Privacy Act enforcement (OAIC):
- The OAIC can investigate complaints from individuals and conduct Commissioner-initiated investigations
- Determinations can require the organisation to compensate the individual for loss or damage, change its practices, publish an apology, or take other remedial action
- Civil penalties for serious or repeated interferences with privacy: up to $50 million, three times the benefit obtained from the breach, or 30% of adjusted turnover during the breach period—whichever is greatest (as amended by the Privacy Legislation Amendment (Enforcement and Other Measures) Act 2022)
- The OAIC has increasingly focused on organisations’ compliance with collection, notification, and security obligations
Anti-discrimination enforcement:
- Complaints to the Australian Human Rights Commission (AHRC) under federal anti-discrimination legislation. The AHRC facilitates conciliation; if conciliation fails, the complainant can take the matter to the Federal Court or Federal Circuit and Family Court
- Complaints under state and territory anti-discrimination legislation are handled by the relevant state body (e.g., Anti-Discrimination NSW, Victorian Equal Opportunity and Human Rights Commission, Queensland Human Rights Commission)

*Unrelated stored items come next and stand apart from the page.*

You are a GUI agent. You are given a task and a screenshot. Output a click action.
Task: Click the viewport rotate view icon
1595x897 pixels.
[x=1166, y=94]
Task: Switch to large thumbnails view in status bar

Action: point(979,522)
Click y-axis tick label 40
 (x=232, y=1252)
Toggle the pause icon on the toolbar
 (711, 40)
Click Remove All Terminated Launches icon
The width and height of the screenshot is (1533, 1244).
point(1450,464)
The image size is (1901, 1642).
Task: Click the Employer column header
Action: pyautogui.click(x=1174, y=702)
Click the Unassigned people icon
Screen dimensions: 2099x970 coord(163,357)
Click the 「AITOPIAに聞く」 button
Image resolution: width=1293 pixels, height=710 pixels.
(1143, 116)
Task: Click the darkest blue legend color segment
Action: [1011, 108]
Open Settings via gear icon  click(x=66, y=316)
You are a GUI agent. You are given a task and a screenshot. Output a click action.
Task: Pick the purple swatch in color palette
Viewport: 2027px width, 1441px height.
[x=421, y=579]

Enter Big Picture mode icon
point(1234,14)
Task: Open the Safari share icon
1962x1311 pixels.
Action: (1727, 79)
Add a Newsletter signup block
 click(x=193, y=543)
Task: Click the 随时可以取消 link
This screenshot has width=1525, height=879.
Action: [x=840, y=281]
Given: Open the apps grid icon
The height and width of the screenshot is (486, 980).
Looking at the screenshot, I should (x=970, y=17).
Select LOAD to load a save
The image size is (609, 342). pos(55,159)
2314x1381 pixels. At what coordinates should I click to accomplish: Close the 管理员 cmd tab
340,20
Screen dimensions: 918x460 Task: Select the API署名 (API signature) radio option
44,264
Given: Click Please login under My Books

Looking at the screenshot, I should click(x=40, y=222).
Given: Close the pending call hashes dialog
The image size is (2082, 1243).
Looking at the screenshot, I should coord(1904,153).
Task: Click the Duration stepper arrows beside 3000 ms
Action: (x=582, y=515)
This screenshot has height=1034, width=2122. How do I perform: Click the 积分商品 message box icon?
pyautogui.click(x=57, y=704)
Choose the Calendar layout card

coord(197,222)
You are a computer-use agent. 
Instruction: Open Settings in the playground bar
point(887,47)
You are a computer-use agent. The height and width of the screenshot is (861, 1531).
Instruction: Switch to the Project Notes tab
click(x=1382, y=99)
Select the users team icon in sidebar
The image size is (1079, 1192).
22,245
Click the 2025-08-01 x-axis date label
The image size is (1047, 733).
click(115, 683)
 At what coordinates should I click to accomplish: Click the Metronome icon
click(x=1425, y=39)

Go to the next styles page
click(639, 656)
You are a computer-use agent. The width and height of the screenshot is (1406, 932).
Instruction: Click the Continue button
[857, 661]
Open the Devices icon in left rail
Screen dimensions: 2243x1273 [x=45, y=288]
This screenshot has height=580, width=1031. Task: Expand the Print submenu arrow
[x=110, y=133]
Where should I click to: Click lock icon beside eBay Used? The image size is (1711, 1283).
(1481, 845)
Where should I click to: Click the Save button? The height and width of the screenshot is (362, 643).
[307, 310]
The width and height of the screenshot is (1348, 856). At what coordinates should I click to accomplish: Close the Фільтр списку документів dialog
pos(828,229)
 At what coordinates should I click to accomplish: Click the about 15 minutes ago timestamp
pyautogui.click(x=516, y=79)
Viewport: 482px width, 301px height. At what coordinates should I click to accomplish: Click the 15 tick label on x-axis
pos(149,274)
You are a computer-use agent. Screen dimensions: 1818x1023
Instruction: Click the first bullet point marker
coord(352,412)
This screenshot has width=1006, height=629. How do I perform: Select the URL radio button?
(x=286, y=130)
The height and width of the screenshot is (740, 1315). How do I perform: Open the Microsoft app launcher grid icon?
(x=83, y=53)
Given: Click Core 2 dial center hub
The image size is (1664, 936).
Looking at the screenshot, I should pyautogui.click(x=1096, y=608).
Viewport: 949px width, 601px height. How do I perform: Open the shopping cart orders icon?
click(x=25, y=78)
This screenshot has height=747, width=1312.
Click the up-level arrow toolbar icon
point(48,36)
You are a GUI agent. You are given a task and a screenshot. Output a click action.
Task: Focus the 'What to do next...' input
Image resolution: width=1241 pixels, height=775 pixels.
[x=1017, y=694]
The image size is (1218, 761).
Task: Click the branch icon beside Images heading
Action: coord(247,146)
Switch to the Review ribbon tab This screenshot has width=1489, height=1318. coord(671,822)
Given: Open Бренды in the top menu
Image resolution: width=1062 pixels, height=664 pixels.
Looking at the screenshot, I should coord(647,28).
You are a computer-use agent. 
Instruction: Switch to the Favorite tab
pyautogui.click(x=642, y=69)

- Remedies include compensation for economic loss and hurt/humiliation, reinstatement, and orders requiring the employer to change its practices
- Under the Fair Work Act, civil penalties for adverse action can reach 60 penalty units for an individual ($19,800) or 300 penalty units for a body corporate ($99,000) per contravention, plus compensation for the affected person
Case law examples: Australian courts and tribunals have found against employers who rejected candidates based on irrelevant criminal history, conducted checks without adequate consent, retained screening data for excessive periods, or applied screening requirements inconsistently across candidates for the same role. These decisions reinforce that compliance is not optional—it is a legal requirement that courts take seriously.
The most effective protection against enforcement action is a well-documented, consistently applied screening policy that is reviewed regularly, supported by appropriate training for hiring managers, and implemented through a compliant screening platform. Investing in a proper process is far cheaper than defending a privacy complaint or discrimination claim.